Some of Kosovo’s main attractions are found in the remnants of its Byzantine and Ottoman pasts. Once the seat of the Serbian Orthodox Church, the city of Peja contains the Patriarchate of Peć, a complex of medieval churches packed with frescoes overlooking a jagged gorge, and the Deçani Monastery, built in the fourteenth century and filled with vivid biblical scenes. Architectual monuments from the Ottoman period include a number of fine mosques such as the Fatih Mosque (1461) in Prishtina, and the Sinan Pasha Mosque, in Prizren, which towers over Shadërvan Square and dates back to 1615. Draped along the banks of the River Bistrica, backed by towering green mountains and dotted with elegant buildings constructed over many centuries, Prizren is certainly Kosovo’s prettiest city centre. This fascinating destination, covered by snow in winter and dust during the hot summers, is also renowned as a cultural capital, being home to many summertime festivals including the annual Dokufest for documentary and short films.

With all this on offer, why not try Kosovo for yourself, and spend a weekend in Europe’s newest state?

 

 

Dokufest film festival

For a week each summer, the picturesque Kosovan town of Prizren is peppered with cinema screens and  teeming with visitors. Since 2002, Prizren has hosted Dokufest, an annual international documentary and short film festival where over 200 films from around 50 countries are screened. Last year, it was voted one of the top 25 international documentary festivals in the world.

But it has been a meteoric rise from humble beginnings. Diplomat caught up with Veton Nurkollari, Dokufest’s Artistic Director, who was quite plain about the fact that when he and a few friends set up the festival, they had neither the experience nor the intention to run an international event. ‘Back then it was very modest. We have had to teach ourselves; for example, we learned how to translate and subtitle films – we didn’t know how!’ It is incredible to think that Dokufest, the largest cultural event in Kosovo, happens in a town which has no cinema; ‘The aim was simple: we wanted a cinema in Prizren, but despite the huge success of Dokufest we still have not achieved this!’

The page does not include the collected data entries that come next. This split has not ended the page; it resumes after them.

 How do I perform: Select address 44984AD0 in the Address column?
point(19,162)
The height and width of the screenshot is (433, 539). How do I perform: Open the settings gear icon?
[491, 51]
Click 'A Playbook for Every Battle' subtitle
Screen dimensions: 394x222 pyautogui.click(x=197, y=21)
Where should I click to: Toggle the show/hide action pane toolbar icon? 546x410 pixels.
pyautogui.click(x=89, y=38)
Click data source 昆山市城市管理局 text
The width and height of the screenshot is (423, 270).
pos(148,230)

Nurkollari, however, is pleased with what they have accomplished; the lack of a cinema has led to temporary screens being put up in unusual places – ‘open air theatres; there is even one over the river’ - one of the things which make Dokufest charming and individual. Dokufest also makes an important contribution to the area: culturally, of course, but also economically. ‘We give back a lot,’ Nurkollari points out; ‘we have revived the city. Each year, the festival brings several million euros to the country.’ But as with most projects at the moment, especially artistic ones, money is hard to come by; ‘Raising the budget is the biggest challenge. We are growing every year and we need more sponsors from public and private resources’.

As a foreign visitor, the striking thing about Dokufest is simply how fun it is. Alongside the edgy, interesting documentaries there are workshops, photography exhibitions, camping, concerts – all of which bring Prizren, a beautiful old town, to life, and attract a young, hip and lively international crowd. This year, musicians including Sofa Surfers and PJ Harvey were among the crowd. As one might expect, the festival is well-known for lively nights after film viewing is done. Nurkollari is keen on encouraging this youthful character; ‘In future, we plan to focus more on film production for the youth of Kosovo – this is what the workshops are for; we want to attract younger film-makers to come and learn to use the equipment and so on.’

Already a wonderful example of blossoming culture and tourism in this new state, it seems that Dokufest will only get better in its second decade of existence.